## Aufgabenstellung
Beantworte anhand des Textes zum Katalonien-Konflikt die folgenden Fragen.
1. Auf wie viele Jahre Haft lauteten die Urteile des Obersten Gerichts?
2. In welcher Stadt lebt der Historiker Steven Forti?
3. Als was bezeichnete das Statut von 2006 die Katalanen?
╭─ Textabschnitt
So bleiben wir Freunde

Katalonien Der Bruch durchs Land könnte Generationen prägen. Idoia, Luis und Pepa wollten ihn nie
Ausgabe 50/2019

Der Konflikt um Katalonien brodelt weiter, auch wenn die ärgste Erregung zunächst abgeklungen ist nach den Unruhen im Oktober. Sie hatten sich daran entzündet, dass in Madrid teilweise hohe Strafen gegen katalanische Politiker verhängt wurden. Die Urteile des Obersten Gerichts lauteten auf 9 bis 15 Jahre Haft wegen Aufwiegelung, Veruntreuung öffentlicher Gelder und Ungehorsams.

Was derzeit passiert, könne zu einem solchen Bruch innerhalb des spanischen Staates führen, dass es sich auf das Leben von Generationen auswirken werde, warnt der Historiker Steven Forti. Der Italiener, der in Barcelona lebt, sieht die Schuld an der verfahrenen Lage vor allem bei unverantwortlichen Politikern: „Anstatt den Dialog zu suchen, wird das Problem an die Justiz delegiert.“ So geschehen schon 2010, als die seinerzeit regierende konservative Partido Popular (PP) per Verfassungsklage die Einschränkung des vier Jahre zuvor überarbeiteten und von der Bevölkerung akzeptierten Autonomiestatuts Katalonien erwirkte. Das Statut von 2006 erlaubte mehr Finanzhoheit und bezeichnete die Katalanen als „Nation“. Dies wieder zu kassieren, rückte eine Lösung des Konflikts in weite Ferne. Forti findet, dass die Regierungen in Madrid wie Barcelona davon profitieren, Flagge zu zeigen. Aber mit ihrem Nationalstolz erreichten sie nur einen Teil der Bevölkerung. Es werde missachtet, dass die Gesellschaft, die sie vertreten, divers sei und es mehr als nur eine Meinung gäbe.
╰─
╭─ Extrahierte Zeilen
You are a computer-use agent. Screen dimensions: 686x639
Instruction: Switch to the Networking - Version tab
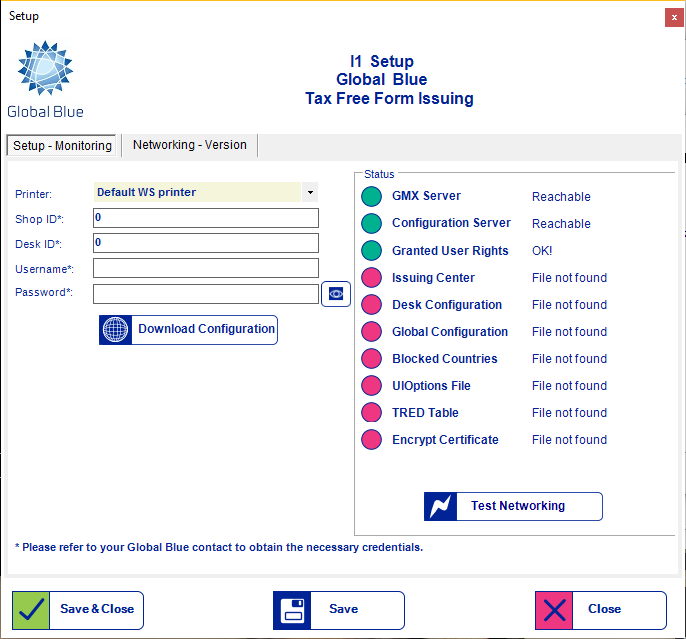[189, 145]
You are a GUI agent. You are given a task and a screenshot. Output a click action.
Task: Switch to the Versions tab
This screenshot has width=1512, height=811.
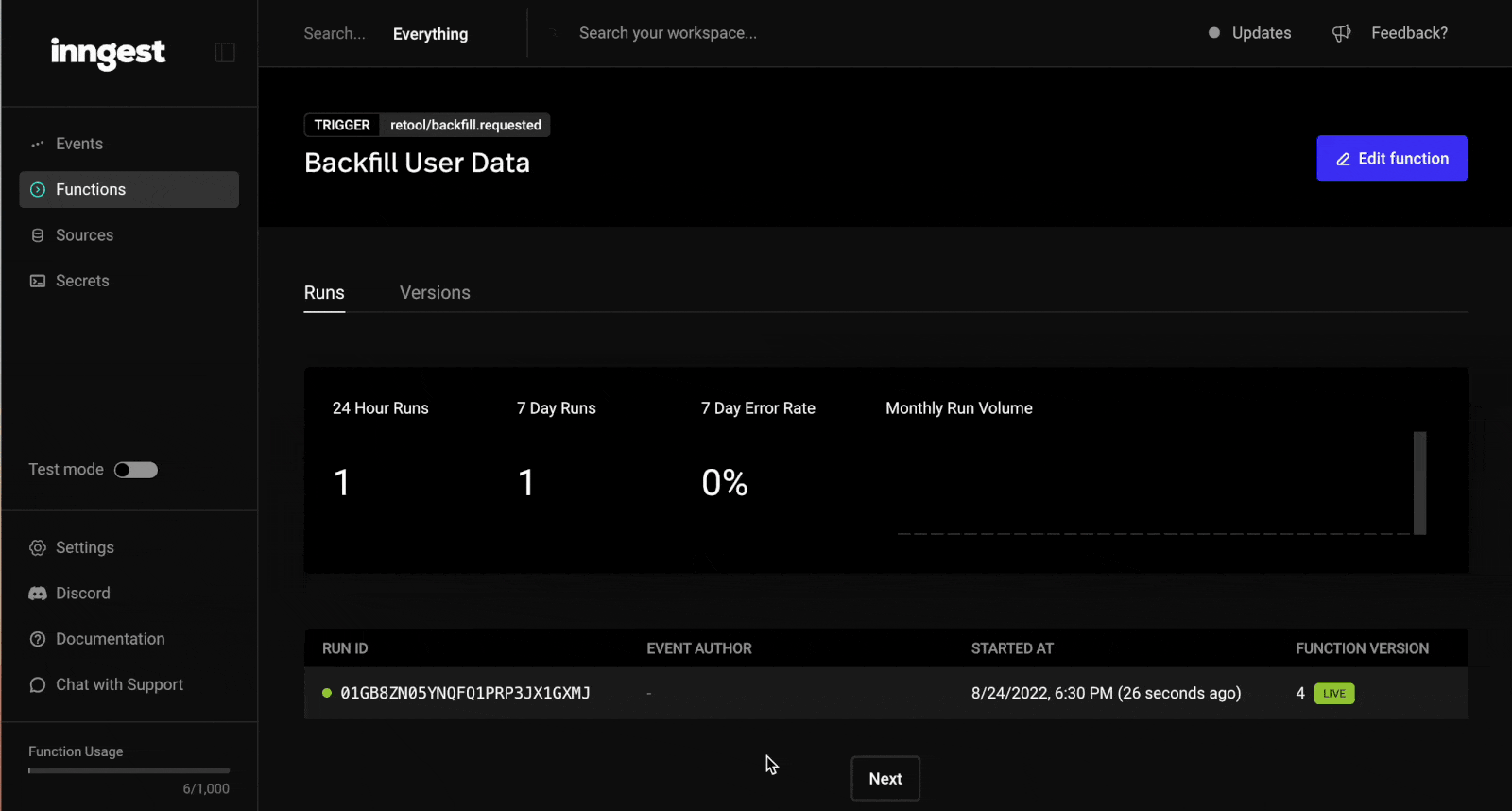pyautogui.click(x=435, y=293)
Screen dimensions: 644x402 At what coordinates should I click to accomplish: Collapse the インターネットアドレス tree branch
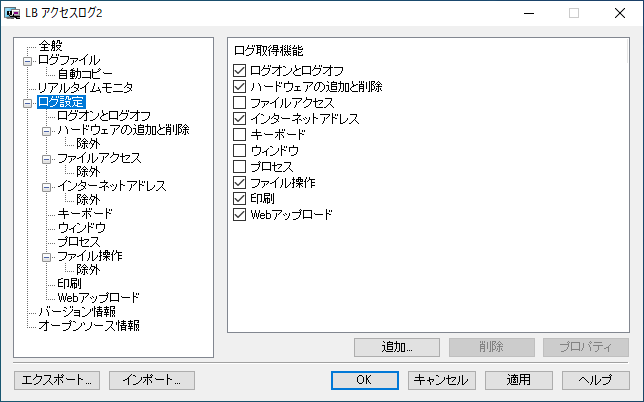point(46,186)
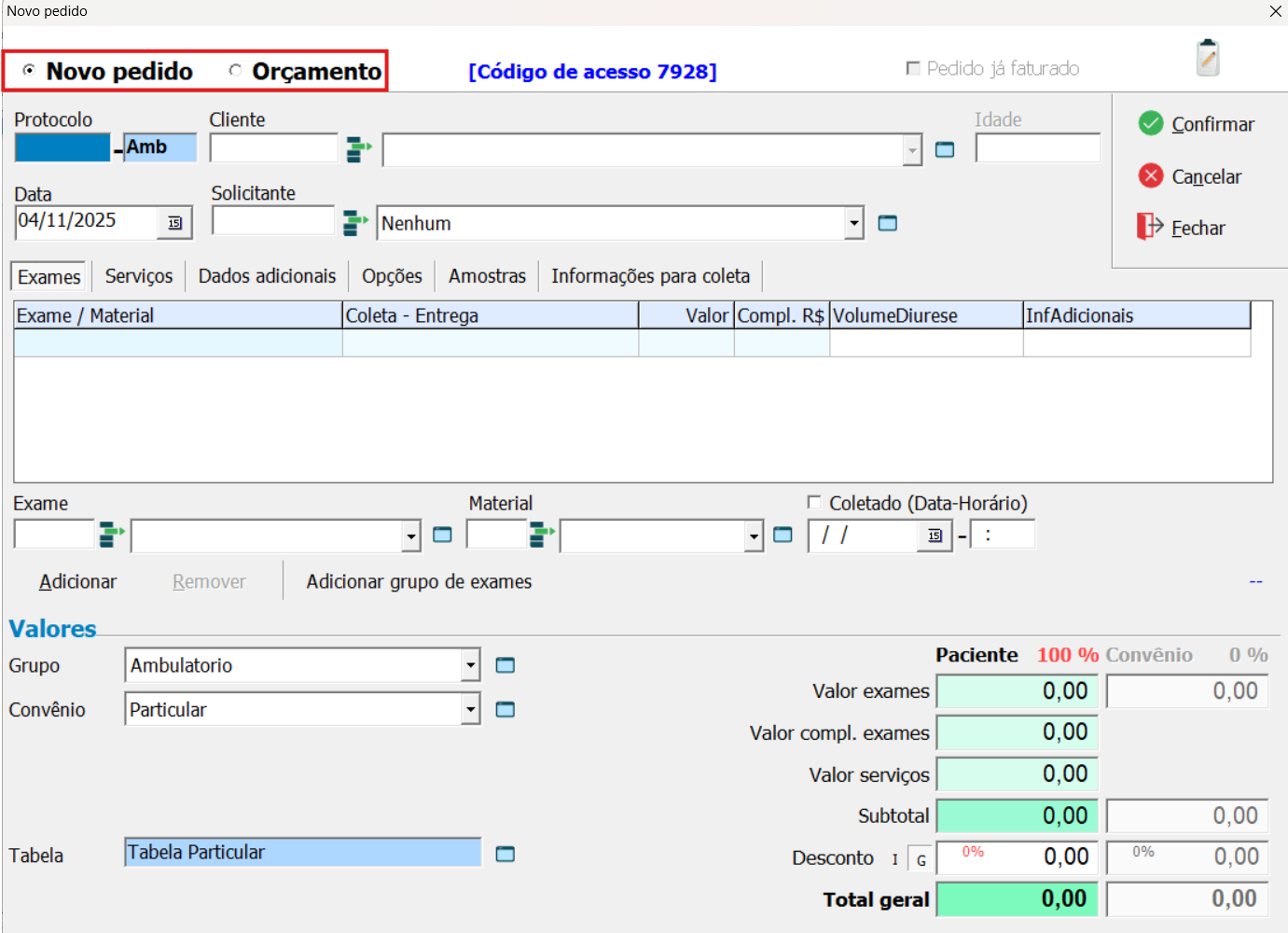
╰─
╭─ Extrahierte Zeilen
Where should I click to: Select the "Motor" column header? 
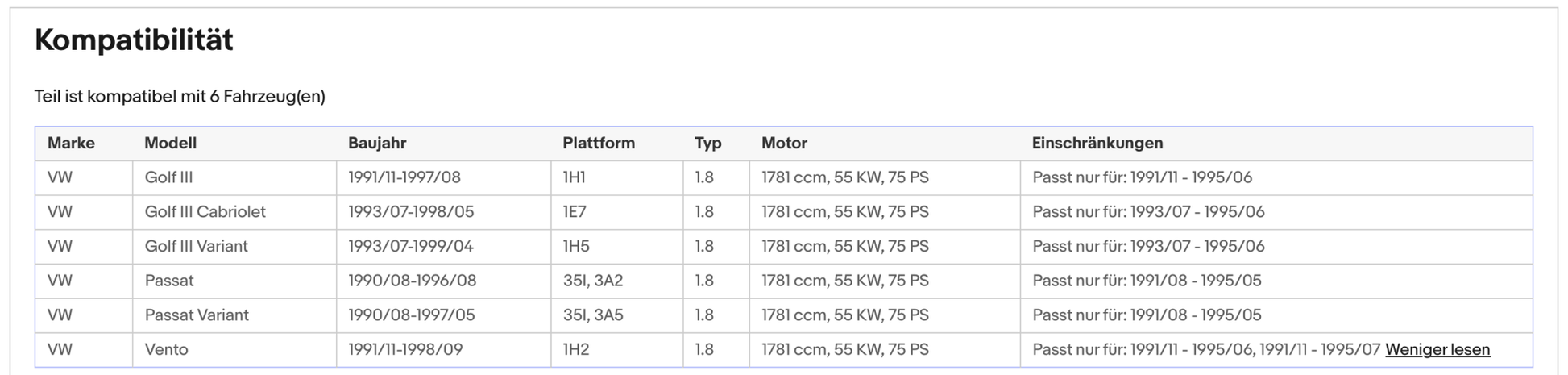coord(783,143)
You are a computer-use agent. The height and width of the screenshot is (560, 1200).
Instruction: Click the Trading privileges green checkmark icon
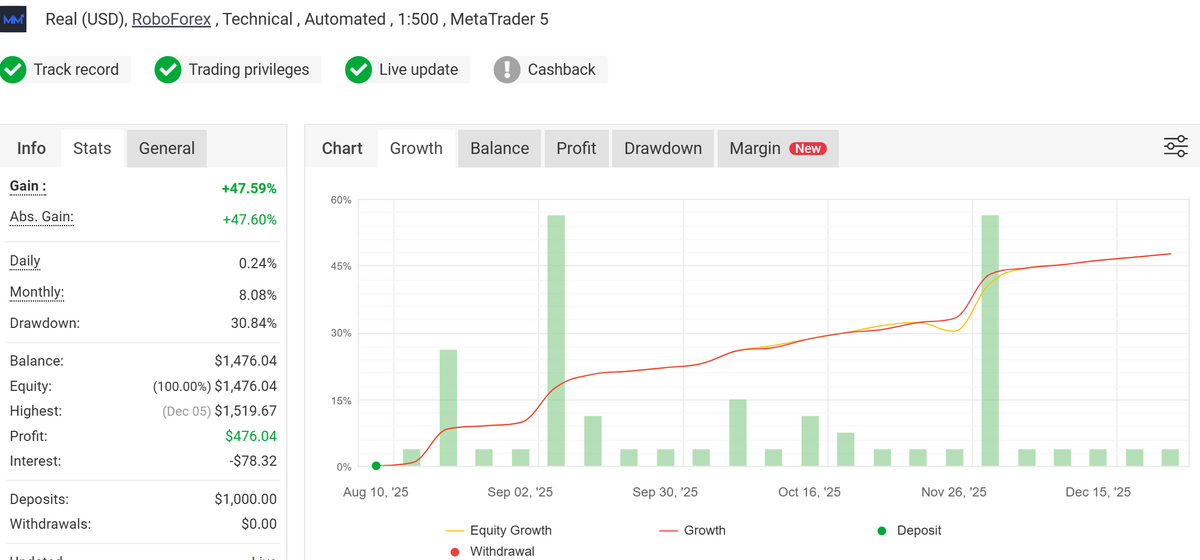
╰─
## Gelöste Aufgabe
1. Die Urteile lauteten auf 9 bis 15 Jahre Haft.
2. Steven Forti lebt in Barcelona.
3. Das Statut bezeichnete die Katalanen als „Nation“.